Thierry Trouvé, Directeur général de GRTgaz, et Dominique Mockly, Directeur général de TIGF, réseau de transport dans le sud-ouest de la France ont tiré le signal d’alarme il y a près d’un mois en présentant les perspectives du système gazier français pour l’hiver prochain.

Le bon fonctionnement du système en hiver repose sur une gestion diversifiée des approvisionnements. Un apport significatif et régulier de Gaz Naturel Liquéfié ( GNL) pendant tout l’hiver est essentiel pour répondre rapidement aux besoins de gaz liés aux pointes de froid. ” Le faible nombre de cargaisons déchargées dans les terminaux méthaniers français jusqu’à début février 2017, notamment dans le Sud de la France, associé à un soutirage précoce des stockages, a conduit à des alertes cinq fois plus nombreuses que les années précédentes.” rappellent les deux transporteurs.

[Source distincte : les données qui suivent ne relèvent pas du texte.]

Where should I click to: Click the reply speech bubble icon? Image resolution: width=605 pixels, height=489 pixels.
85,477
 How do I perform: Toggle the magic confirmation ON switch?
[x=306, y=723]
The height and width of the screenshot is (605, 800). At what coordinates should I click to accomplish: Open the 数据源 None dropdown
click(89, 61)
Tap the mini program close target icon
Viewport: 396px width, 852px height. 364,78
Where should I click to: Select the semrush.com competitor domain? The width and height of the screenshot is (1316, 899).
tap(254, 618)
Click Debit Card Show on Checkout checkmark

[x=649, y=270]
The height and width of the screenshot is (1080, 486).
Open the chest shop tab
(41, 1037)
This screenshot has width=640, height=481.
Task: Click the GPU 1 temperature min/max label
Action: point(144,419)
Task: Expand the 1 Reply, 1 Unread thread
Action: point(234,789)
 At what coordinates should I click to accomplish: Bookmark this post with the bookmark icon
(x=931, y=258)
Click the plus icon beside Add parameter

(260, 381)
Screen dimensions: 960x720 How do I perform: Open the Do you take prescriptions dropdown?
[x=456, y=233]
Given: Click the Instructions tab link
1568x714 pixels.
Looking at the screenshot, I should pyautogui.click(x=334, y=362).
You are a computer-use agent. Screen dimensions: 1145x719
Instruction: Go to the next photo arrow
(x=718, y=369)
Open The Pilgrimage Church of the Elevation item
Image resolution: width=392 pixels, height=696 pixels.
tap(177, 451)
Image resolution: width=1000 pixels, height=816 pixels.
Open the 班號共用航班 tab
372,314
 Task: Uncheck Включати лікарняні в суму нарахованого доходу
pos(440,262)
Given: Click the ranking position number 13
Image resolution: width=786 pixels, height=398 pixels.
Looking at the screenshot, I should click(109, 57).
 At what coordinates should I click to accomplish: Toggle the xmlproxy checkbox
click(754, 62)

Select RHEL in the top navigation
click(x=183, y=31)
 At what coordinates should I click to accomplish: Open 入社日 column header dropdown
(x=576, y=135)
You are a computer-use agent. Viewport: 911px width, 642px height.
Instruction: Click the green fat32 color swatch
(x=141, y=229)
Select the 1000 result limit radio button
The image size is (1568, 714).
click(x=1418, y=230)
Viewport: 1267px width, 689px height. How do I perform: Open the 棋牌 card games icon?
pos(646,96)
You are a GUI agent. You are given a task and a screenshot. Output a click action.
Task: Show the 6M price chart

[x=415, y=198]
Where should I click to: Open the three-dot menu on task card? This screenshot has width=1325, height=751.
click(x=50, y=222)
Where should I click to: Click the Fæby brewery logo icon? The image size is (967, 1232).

Sortant de leur réserve et résistant aux pressions, les gestionnaires de réseaux de transport ont décidé d’alerter les acteurs de marché pour réduire les risques de tensions que pourrait connaitre le système gaz l’hiver prochain sans remontée du niveau de stocks.

130 fournisseurs

Le système gazier français est alimenté par 130 fournisseurs de tailles très différentes, qui achètent du gaz, injecté dans le réseau de transport puis livré le plus souvent via le réseau de distribution. Certains acteurs très importants et dominent le marché. D’autres agissent à des niveaux beaucoup plus faibles. L’ensemble crée un système dans lequel la concurrence est rude. La concurrence est rude aussi sur le marché international sur lequel le gaz est très disputé. La demande en gaz est forte, par exemple en Asie, et une bonne partie du gaz liquéfié prend la direction de cette région. Cette évasion se fait au détriment du niveau de stocks en France.

Les stocks sur lesquels GRTgaz a la main sont limités. L’entreprise n’a pas la compétence stockage mais doit veiller à l’équilibre du marché. Elle doit stocker 1% de la consommation pour faire face à la défaillance momentanée d’un fournisseur. Le réseau représente une journée de consommation.

GRTgaz et TIGF soulignent que sans augmentation des souscriptions des stockages souterrains de gaz (comme celui d’ETREZ dans l’Ain géré par STORENGY)  des arrivées rapides de gaz liquéfié seront nécessaires pour assurer l’approvisionnement en cas de périodes froides. Le gaz assure un quart des besoins énergétiques de la France et concourt à la production électricité dans les centrales à gaz mobilisées en périodes de pointe. Certains  scénarios montrent un risque de déficit entre les entrées et les sorties du réseau qui nécessite de nouvelles souscriptions dans les stockages dès maintenant compte tenu du délai nécessaire pour les remplir d’ici le début de l’hiver.

L’hiver 2017-2018 GRTgaz reconduira son mécanisme d’info-vigilance pour fournir des indications court terme sur les situations de tension. TIGF relaiera certaines vigilances auprès des expéditeurs concernés. Pour la première fois, un mécanisme de marché incitatif devrait être proposé. Cet outil, établi en concertation avec le régulateur et les acteurs de marché, vise à réduire les congestions physiques du réseau de transport grâce à des opérations simultanées d’achat/vente de gaz sur la bourse.